Quoi de plus net ? Toutes ces explications sont philosophiques, c’est-à-dire psychologiques. Ce sont autant de désignations d’états de l’âme, de sentiments, de degrés de sentiments. Pourquoi faire ? Pour assurer l’interprétation fidèle, lisez l’intelligence, la compréhension exacte du style de ces compositions. Et qui donc niera que ces expressions, si variées et si précises dans la nuance, soient des sortes de petits programmes, en jouent le rôle et en produisent l’effet ?

Aussi arrive-t-il que, lorsqu’elles ne suffisent pas tout à fait, le maître, loin de les abandonner, les complète en y joignant ce qui est bien, sous forme de titre, un programme véritable.
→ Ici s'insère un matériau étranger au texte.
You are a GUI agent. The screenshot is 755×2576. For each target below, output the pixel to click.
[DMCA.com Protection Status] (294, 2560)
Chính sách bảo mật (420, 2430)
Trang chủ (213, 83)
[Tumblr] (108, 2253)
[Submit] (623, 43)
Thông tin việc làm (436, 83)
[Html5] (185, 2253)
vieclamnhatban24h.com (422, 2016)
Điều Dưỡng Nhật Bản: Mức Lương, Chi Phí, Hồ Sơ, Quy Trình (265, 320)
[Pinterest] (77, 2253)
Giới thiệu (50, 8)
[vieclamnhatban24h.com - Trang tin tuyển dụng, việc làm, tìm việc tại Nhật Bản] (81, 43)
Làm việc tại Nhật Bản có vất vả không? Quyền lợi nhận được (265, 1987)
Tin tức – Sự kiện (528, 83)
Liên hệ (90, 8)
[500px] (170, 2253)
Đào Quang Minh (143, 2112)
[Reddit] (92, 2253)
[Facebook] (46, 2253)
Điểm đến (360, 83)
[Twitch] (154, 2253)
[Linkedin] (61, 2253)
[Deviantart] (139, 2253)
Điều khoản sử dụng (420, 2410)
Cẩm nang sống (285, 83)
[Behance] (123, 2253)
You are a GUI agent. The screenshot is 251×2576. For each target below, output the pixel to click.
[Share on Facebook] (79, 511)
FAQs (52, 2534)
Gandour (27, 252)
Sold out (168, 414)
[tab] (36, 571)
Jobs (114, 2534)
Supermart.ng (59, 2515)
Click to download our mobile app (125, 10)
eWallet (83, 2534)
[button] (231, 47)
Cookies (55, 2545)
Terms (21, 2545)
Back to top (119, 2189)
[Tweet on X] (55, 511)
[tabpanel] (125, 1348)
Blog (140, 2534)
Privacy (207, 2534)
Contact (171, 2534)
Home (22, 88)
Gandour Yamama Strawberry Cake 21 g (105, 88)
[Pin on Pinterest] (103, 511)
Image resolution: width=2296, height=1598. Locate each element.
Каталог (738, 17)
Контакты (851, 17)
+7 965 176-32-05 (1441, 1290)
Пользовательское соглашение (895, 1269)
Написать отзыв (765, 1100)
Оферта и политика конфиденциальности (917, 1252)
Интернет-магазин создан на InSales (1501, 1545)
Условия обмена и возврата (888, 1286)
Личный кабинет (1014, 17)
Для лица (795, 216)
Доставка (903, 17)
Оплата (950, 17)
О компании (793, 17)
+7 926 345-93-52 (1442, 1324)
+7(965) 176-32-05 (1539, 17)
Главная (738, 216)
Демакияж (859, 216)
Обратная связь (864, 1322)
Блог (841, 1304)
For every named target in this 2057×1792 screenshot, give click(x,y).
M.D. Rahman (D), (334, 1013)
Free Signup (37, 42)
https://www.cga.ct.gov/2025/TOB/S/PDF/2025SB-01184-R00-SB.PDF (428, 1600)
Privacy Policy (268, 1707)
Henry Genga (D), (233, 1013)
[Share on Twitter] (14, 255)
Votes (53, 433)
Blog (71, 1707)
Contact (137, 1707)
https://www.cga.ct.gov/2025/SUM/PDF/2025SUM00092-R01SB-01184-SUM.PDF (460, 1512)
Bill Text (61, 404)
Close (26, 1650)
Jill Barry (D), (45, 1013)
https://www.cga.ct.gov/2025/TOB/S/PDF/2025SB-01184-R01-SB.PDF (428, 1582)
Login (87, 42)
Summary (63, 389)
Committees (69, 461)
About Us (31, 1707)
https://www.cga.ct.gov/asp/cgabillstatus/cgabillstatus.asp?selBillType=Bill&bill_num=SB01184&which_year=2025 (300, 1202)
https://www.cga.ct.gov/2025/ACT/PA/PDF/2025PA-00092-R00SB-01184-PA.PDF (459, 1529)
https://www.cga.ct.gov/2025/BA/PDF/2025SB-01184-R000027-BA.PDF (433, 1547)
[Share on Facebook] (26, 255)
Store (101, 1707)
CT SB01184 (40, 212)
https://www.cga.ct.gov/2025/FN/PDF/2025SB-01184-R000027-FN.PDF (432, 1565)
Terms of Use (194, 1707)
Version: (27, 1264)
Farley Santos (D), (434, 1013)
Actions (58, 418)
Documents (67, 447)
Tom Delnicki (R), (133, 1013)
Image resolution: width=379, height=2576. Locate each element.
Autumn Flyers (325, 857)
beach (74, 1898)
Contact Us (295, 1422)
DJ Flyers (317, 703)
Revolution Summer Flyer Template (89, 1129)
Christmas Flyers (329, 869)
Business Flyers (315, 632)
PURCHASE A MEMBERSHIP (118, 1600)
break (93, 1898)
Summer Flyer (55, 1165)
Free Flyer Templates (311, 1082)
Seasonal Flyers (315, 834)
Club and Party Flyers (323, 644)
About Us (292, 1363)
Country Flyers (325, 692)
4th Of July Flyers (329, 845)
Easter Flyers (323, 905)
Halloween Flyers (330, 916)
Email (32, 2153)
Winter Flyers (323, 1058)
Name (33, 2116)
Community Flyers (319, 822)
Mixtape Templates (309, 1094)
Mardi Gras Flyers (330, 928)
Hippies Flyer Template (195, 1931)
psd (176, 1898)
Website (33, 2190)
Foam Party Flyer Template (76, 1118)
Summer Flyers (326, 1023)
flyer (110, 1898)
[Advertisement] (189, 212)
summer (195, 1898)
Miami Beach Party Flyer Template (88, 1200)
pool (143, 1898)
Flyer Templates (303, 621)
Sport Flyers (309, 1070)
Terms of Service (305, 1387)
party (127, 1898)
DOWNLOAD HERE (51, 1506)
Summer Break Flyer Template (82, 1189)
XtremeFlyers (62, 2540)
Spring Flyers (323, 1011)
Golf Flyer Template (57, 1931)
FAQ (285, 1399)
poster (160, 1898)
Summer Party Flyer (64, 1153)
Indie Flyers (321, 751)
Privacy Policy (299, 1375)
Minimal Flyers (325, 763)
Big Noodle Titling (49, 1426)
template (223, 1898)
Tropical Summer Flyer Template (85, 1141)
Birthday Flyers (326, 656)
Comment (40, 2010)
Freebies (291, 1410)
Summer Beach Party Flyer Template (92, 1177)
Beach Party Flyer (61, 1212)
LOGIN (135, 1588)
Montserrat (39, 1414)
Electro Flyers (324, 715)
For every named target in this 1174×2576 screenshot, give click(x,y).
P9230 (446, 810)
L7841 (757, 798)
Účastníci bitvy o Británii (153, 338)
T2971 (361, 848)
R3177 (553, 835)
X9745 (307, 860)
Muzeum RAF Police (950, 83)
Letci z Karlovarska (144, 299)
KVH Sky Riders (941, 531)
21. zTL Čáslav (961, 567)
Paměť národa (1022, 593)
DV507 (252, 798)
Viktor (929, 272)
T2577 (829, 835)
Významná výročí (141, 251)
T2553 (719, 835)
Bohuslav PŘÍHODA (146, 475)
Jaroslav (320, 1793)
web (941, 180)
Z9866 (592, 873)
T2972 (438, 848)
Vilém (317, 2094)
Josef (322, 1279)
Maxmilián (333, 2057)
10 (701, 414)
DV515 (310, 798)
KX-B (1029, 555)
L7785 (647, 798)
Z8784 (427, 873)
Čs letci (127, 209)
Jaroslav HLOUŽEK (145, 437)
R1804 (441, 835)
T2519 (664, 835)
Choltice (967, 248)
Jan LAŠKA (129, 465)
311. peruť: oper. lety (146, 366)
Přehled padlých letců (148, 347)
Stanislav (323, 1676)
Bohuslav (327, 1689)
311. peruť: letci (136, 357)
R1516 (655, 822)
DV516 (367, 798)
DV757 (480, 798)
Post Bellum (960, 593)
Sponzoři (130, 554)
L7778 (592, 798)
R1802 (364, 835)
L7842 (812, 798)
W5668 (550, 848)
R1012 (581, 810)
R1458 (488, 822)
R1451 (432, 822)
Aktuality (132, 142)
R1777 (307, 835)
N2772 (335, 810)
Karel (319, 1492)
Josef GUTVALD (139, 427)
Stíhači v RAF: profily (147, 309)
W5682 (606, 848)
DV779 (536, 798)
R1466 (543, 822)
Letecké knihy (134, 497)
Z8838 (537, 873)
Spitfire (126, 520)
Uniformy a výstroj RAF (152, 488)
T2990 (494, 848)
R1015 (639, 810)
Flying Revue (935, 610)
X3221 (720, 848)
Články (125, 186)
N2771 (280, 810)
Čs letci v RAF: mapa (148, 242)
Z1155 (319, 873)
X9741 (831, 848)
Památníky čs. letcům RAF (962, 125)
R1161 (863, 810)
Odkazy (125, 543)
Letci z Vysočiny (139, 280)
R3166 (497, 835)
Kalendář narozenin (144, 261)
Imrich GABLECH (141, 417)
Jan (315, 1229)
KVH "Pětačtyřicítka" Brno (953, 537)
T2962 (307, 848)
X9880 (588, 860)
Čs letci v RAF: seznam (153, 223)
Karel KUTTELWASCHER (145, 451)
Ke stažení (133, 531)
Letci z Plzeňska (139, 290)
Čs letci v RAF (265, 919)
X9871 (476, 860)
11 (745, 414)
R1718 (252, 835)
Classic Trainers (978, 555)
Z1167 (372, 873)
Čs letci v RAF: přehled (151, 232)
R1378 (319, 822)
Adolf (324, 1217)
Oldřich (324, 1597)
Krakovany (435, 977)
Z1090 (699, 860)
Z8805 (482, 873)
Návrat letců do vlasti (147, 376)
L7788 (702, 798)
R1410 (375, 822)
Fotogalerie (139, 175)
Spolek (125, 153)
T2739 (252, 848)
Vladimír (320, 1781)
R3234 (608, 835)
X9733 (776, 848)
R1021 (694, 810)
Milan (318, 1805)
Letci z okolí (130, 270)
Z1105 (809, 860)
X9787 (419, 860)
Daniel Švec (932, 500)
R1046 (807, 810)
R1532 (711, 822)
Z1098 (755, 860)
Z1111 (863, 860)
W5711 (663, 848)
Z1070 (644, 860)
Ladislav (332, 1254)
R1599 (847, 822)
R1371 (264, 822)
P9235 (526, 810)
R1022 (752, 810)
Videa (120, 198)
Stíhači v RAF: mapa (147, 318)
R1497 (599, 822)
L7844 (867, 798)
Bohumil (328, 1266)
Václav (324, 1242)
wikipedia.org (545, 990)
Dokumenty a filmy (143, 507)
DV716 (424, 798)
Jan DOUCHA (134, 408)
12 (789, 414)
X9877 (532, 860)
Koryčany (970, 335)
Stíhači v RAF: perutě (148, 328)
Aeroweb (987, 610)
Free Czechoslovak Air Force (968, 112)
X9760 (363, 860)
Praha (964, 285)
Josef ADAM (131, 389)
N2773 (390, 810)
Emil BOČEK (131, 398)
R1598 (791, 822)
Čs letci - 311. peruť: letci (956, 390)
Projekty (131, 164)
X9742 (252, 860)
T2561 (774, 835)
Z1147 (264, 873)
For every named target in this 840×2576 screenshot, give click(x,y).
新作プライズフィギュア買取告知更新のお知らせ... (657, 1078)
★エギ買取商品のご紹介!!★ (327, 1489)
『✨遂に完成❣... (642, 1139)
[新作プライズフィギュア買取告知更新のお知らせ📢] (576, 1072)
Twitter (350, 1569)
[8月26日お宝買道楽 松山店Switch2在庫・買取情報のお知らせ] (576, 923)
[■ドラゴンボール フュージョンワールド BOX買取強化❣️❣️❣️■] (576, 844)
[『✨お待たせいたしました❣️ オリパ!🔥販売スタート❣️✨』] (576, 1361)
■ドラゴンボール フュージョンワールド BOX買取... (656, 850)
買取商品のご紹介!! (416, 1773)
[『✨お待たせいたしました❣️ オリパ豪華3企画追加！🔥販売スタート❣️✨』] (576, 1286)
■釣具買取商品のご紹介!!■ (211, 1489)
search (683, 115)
Il y a dans le quatuor dédié au prince Galitzin, op.  132, un molto adagio dont le thème principal est un plain-chant dans le mode lydien (cinquième ton de l’Église, en fa majeur, sans l’emploi du si bémol).

« Beethoven indique par ce titre : Canzona di ringraziamento in modo lidico, offerta alla Divinità da un guarito, qu’il a pris pour sujet la prière d’actions de grâces d’un convalescent, et, comme on le voit par la phrase, sentendo nuova forza, paraît essayer le retour de ses forces dans l’allegretto qui coupe les variantes de l’adagio. Beethoven composa ce morceau au sortir d’une grave maladie en 1825[2]. Après avoir lu cette courte, mais intime confidence, écoutons le morceau avec une attention recueillie ; Beethoven nous deviendra présent ; la musique discrète du quatuor nous sera comme

  1. Eug. Sauzay, ouvrage cité, page 140.
  2. Même ouvrage, page 148.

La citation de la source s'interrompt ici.